The Finnish Conference for Media and Communication Studies MEVI2022 has just announced their keynote speakers. The keynote speakers for the conference will be Professor Karin Wahl-Jorgensen of Cardiff University and Johan Farkas of Malmö University.
The organisers also inform us that it has been decided that the conference in Turku will not be a hybrid conference – it will be 100% physical in Turku. The keynote speaches will be in English, but the conference sessions will be in Finnish.
Keynote speakers
Karin Wahl-Jorgensen is Dean of Research Environment and Culture at Cardiff University, Wales, and a Professor in the School of Journalism, Media and Culture, where she serves as Director of Research for the Centre for Community Journalism. She holds a PhD from Stanford University, USA, and an honorary doctorate from Roskilde University, Denmark. Her research focuses on journalism and citizenship, and she has authored or edited ten books, close to 80 journal articles and more than 44 book chapters.
About her keynote speech for MEVI2022 titled “Responsibility, Accountability and the Importance of Diverse, Independent and Sustainable Media”, Wahl-Jorgensen writes, “In this talk, I will make the case that a robust media ecology which facilitates accountability must include a mixture of media types, characterised by independence and financial sustainability. This is particularly vital in in the context of increasing polarisation, aligned to the rise of social media and the spread of misinformation“.

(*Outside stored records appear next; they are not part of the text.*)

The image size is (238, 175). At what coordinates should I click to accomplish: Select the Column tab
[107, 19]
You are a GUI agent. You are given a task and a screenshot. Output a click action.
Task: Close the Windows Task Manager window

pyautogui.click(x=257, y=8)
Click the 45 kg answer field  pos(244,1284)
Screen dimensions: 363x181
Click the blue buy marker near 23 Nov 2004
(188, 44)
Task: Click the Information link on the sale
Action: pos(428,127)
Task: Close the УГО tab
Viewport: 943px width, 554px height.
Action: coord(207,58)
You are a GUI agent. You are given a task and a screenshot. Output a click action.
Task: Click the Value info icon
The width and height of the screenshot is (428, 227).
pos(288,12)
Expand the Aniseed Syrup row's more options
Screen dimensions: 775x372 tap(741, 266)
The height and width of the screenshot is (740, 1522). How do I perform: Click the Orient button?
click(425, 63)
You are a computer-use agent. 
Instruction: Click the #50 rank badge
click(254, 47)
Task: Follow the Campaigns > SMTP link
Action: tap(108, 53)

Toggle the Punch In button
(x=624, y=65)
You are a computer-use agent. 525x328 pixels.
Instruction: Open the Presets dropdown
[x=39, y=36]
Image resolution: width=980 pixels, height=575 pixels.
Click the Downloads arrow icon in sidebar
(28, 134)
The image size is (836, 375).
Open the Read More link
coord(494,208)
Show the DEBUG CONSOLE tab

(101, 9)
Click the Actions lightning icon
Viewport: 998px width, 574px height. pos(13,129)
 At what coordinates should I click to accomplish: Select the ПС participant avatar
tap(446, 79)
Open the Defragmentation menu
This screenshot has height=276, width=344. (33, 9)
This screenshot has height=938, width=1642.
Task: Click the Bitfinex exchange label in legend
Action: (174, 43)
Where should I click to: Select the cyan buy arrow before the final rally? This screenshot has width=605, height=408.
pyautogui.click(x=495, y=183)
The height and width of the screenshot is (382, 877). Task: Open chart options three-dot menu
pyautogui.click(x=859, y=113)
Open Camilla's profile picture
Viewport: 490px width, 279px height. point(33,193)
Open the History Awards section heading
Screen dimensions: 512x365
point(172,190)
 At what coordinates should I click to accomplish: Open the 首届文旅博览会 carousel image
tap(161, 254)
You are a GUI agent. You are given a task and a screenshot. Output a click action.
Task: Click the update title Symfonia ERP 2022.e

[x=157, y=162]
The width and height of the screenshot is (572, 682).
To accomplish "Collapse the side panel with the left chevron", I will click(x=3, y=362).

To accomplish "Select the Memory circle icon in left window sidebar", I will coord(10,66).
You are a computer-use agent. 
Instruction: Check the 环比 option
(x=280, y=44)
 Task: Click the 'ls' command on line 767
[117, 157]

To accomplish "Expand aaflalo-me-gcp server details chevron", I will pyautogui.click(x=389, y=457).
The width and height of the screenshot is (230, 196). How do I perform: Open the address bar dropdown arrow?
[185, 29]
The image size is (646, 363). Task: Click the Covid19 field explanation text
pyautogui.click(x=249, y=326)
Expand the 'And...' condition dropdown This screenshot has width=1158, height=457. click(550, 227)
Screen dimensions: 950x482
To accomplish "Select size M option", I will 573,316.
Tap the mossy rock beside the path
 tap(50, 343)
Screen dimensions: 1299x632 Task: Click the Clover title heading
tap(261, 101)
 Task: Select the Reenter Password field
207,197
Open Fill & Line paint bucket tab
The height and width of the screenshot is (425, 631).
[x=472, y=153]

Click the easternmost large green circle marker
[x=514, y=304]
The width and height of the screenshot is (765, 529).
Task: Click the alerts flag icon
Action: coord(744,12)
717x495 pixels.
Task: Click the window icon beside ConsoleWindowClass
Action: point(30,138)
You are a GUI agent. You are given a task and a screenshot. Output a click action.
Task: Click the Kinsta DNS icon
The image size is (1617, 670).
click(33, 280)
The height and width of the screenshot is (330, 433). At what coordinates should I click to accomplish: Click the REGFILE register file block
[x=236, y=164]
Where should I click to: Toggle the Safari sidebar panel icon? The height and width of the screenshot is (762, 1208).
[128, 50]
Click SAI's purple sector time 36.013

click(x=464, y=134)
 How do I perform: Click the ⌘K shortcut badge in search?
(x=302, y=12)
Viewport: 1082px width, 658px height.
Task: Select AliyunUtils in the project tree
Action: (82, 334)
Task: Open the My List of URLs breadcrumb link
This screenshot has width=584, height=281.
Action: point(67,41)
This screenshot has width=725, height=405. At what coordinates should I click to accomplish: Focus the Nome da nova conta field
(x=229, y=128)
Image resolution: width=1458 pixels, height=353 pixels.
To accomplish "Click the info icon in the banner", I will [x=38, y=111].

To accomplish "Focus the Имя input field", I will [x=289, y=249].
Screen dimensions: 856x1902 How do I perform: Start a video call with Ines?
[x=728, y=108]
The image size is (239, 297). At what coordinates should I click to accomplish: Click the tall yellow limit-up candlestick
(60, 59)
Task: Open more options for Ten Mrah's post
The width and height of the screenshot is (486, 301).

“It is essential that media organisations are able to hold the powerful to account through the provision of trustworthy and reliable information in the public interest. Against that backdrop, the second half of the talk will look at a specific case – that of local journalism startups in the UK. A number of local journalism startups have stepped into the void created by the closure of local newspapers. This emerging sector is characterised by small-scale, entrepreneurial publishers which often operate on a shoestring budget“, she elaborates.
“Drawing on in-depth interviews and surveys with independent local journalism entrepreneurs, carried out in 2020–2021, I will discuss how these journalists see their responsibility to their communities. The research demonstrated that their conceptions were shaped in and through their interactions with their audiences, and by normatively inflected interpretation of what constitutes news in the public interest in their particular local area“.
The second keynote speaker at MEVI2022, Johan Farkas, is a PhD student in Media and Communication Studies at Malmö University, Sweden. His research explores disinformation, fake news, racism, and political struggles, specifically in connection to digital media. Farkas has written more than 15 peer-reviewed publications, featured in journals such as New Media & Society, Social Media + Society, Television & New Media, Critical Discourse Studies and Nordicom Review.
About about his keynote speech, titled “Media Discourses on Fake News and their Limits”, Farkas writes, “Democracies are currently under siege, as fake news is flooding social media and post-truth sentiments roam throughout society. This dystopian narrative has come to dominate news headlines across the globe with urgent calls for radical measures. In this talk, I will critically examine contemporary media discourses on fake news by honing in on and challenging their democratic underpinnings“.
He continues, “Engaging with critical political philosophy, I highlight how ideas of post-truth and fake news often neglect that democracy has never been about truth, evidence and rationality alone. It is equally about the voice of the democratic people. By neglecting this cornerstone of the democratic tradition, discourses on fake news – and the solutions they contain – often reproduce and strengthen a one-sided vision of democracy, which might end up deepening existing democratic problems“.
His talk builds on the book Post-Truth, Fake News and Democracy: Mapping the Politics of Falsehood, written by Farkas and Jannick Schou, and published by Routledge in 2019. The book presents a detailed analysis of contemporary discourses of fake news and post-truth, offering both a trenchant critique and call for more inclusive forms of democracy.